▸ **RECORDS FOR THIS TASK**:
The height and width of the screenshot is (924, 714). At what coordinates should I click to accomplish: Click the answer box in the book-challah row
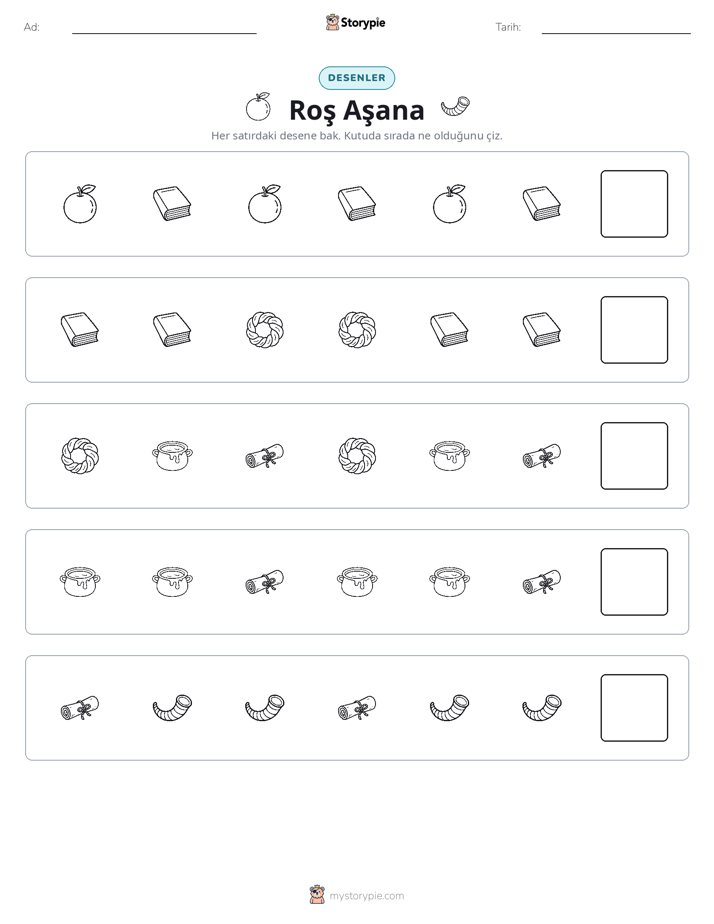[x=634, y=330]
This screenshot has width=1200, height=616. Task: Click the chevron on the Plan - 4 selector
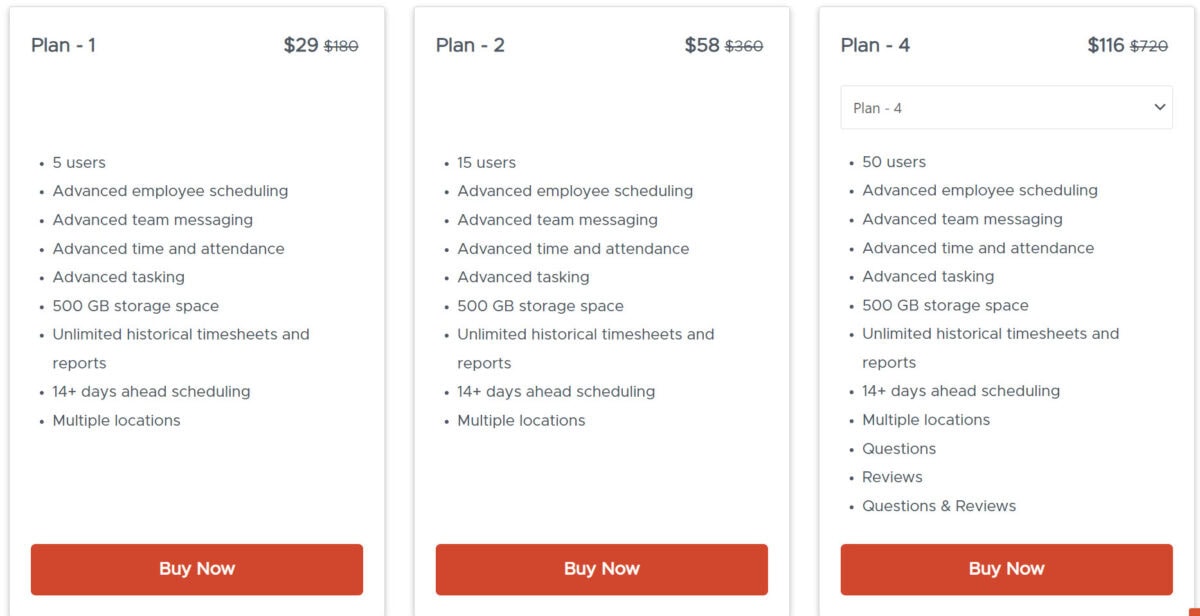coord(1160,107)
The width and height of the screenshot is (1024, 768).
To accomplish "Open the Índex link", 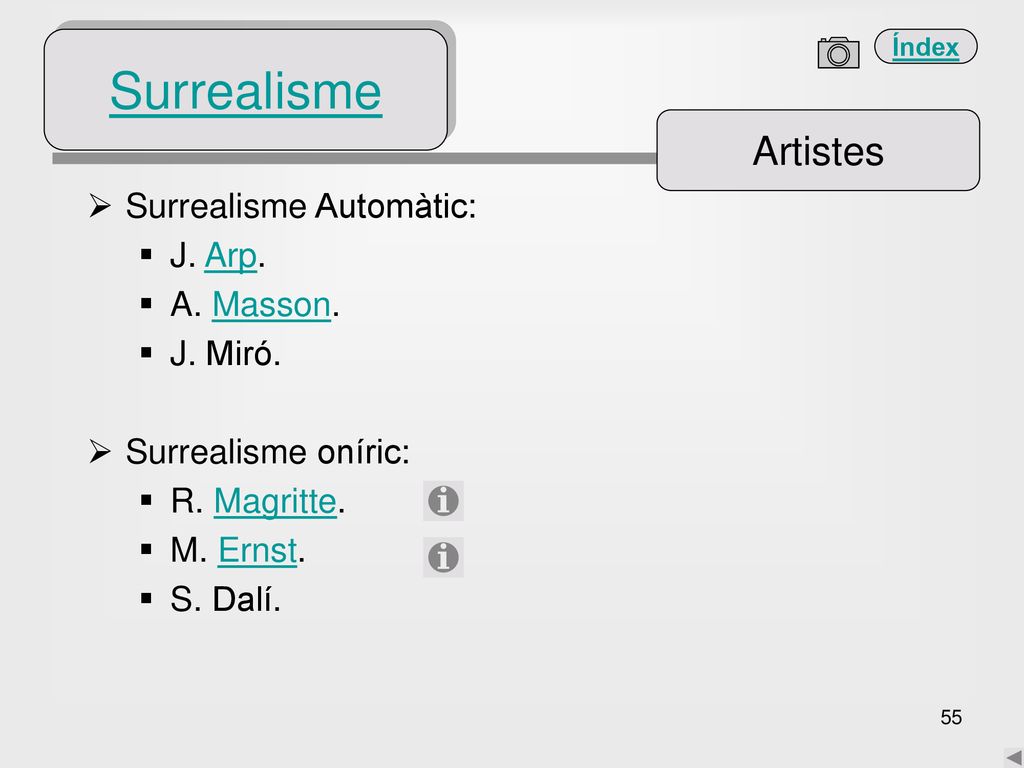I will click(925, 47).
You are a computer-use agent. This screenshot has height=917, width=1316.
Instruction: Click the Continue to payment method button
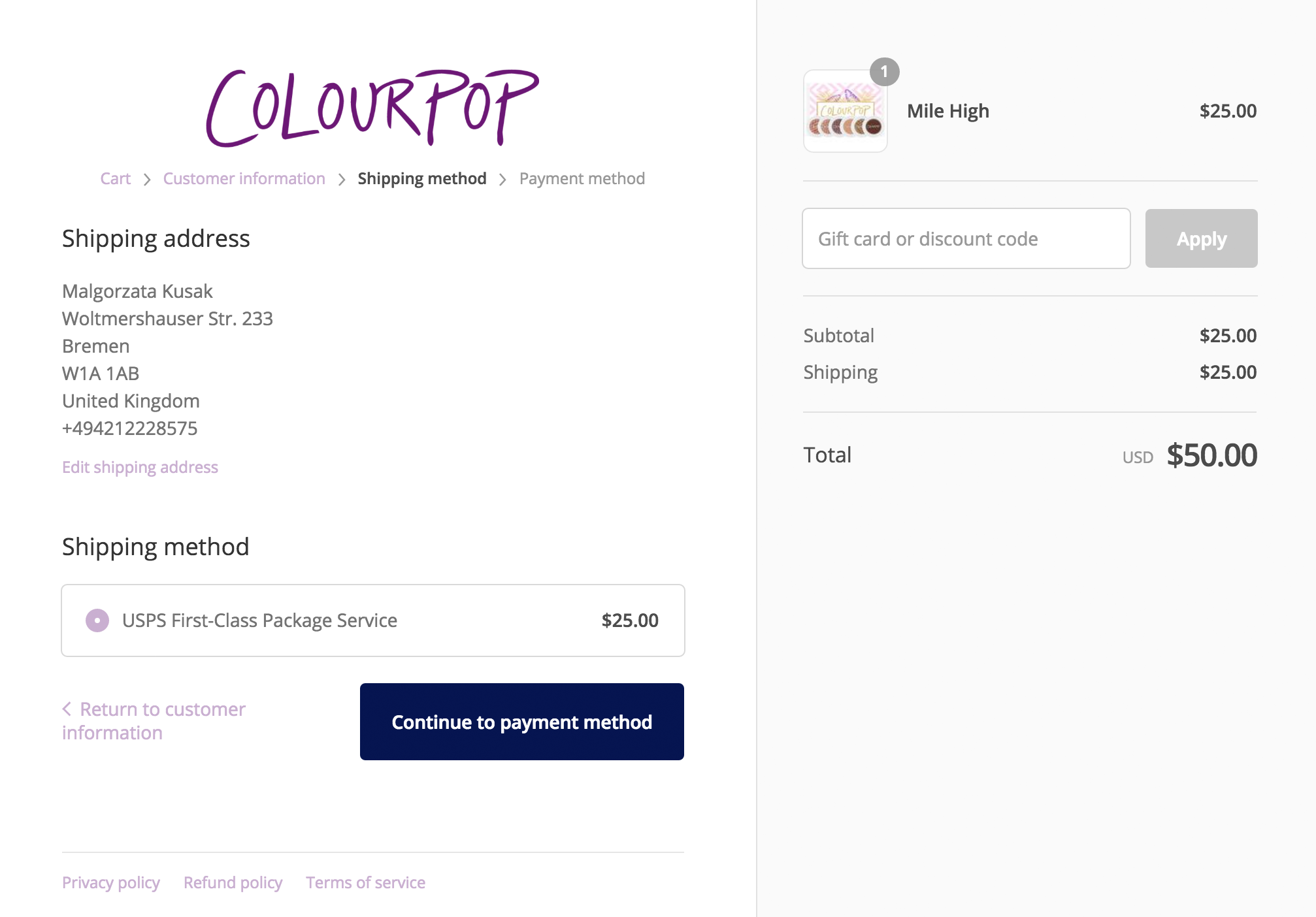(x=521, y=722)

▸ **WHAT YOU NEED TO DO**: Reproduce exactly the lines from the one containing "You are a computer-use" through the last line of the records, both included, leaving out every picture.

▸ **TASK RESPONSE**:
You are a computer-use agent. This screenshot has height=917, width=1316.
Instruction: Click the Continue to payment method button
(x=521, y=722)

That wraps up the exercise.